Una ciudad hogar de las aves
Pellar, un ave que enamora a los caleños
Un llamado a cuidar y proteger el pellar, otra ave residente de espacios abiertos de Cali que ayuda controlar la población de insectos en la ciudad hizo el Dagma.
La entidad ambiental ha destacado la importancia de Cali como corredor de aves y su conservación.
Una de esas aves es el llamado pellar, también conocido como Vanellus chilensis.
El pellar tiene un tamaño promedio de entre 35 y 40 centímetros de longitud; su envergadura alar puede alcanzar los 75 centímetros; tiene patas largas y delgadas que le permiten caminar y correr con agilidad en busca de alimento.
Esta ave, también conocida como tero común o queltehue, es una especie de tamaño mediano perteneciente a la familia Charadriidae. Emblemática de América del Sur, se caracteriza por su llamativo plumaje y su peculiar comportamiento.
Este encantador pájaro se encuentra ampliamente distribuido en las áreas abiertas de Santiago de Cali y sus alrededores.
El pellar prefiere hábitats como praderas, pastizales, campos agrícolas y zonas costeras.
Es común observarlo en terrenos abiertos cerca de cuerpos de agua como ríos o lagunas.
Durante la temporada de reproducción, los machos realizan exhibiciones aéreas impresionantes, volando en círculos y emitiendo llamadas para atraer a las hembras.
Es conocido por su vuelo elegante y su llamativo plumaje. Tiene el dorso de color marrón, el pecho blanco y el abdomen negro.
Además, sus alas exhiben un patrón de colores en blanco y negro durante el vuelo, lo que lo hace fácilmente reconocible. Defiende vigorosamente su territorio de otros pellares y aves invasoras.
La especie tiene un llamativo comportamiento defensivo para proteger el nido de su cría.
Es así como cuando una amenaza se acerca a su territorio, emite un llamado estridente y realiza vuelos rasantes cerca del intruso desplegando su alado.
Además, expone su llamativa y distintiva espuela, ubicada en la articulación del ala; no es afilada ni utilizada para herir, pero su exhibición tiene un efecto intimidante que disuade a los posibles depredadores.
Esta ave desempeña un papel importante en el ecosistema de Cali, al ser insectívoro y alimentarse de una variedad de saltamontes, grillos y larvas.
Ayuda a controlar la población de insectos, lo que a su vez beneficia los cultivos agrícolas y genera bienestar humano.
Como muchas aves, el pellar también participa en la dispersión de semillas al ingerir frutos y luego depositarlas en diferentes lugares, contribuyendo con la regeneración de la vegetación.

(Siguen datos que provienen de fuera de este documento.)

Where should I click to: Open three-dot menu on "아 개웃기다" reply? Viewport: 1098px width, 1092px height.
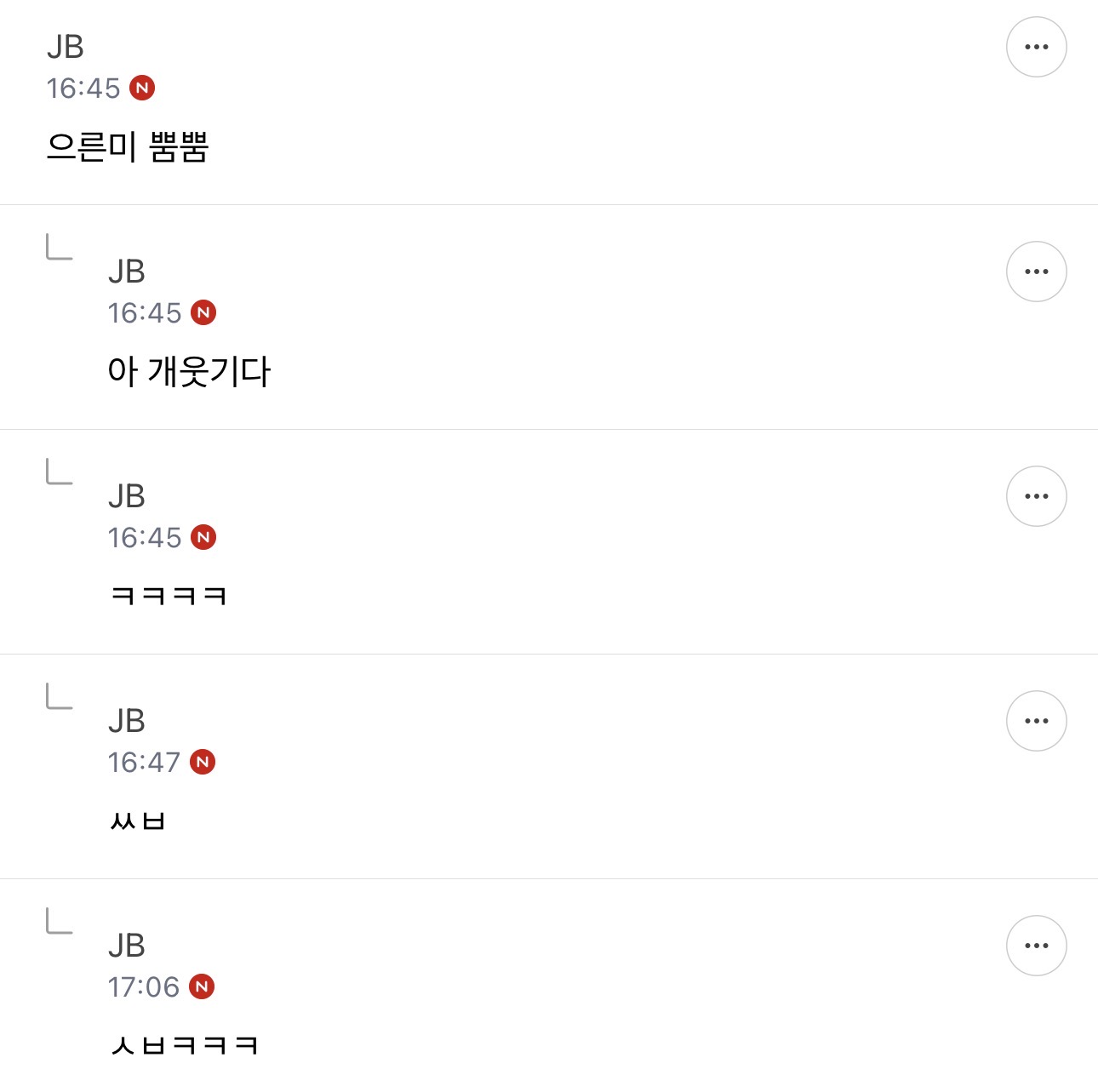(1036, 272)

Para observar al pellar, se recomienda visitar áreas abiertas como el Parque Nacional Natural Farallones de Cali, los alrededores de la Laguna de Sonso y campos agrícolas cercanos a la ciudad, espacios que ofrecen hábitats propicios para su presencia.
Estudios realizados en el Parque Ambiental ‘Corazón de Pance’ han permitido avistar miembros de esta especie en el lugar.
El pellar, con su elegancia y función ecológica, es un tesoro natural de Santiago de Cali.
Esta ave es considerada nativa de América del Sur, y se lo puede observar desde Colombia hasta Bolivia, Brasil, Chile, Ecuador, Venezuela, Paraguay y Perú, y en las llanuras de Argentina y Uruguay. Incluso se lo ha encontrado en Costa Rica.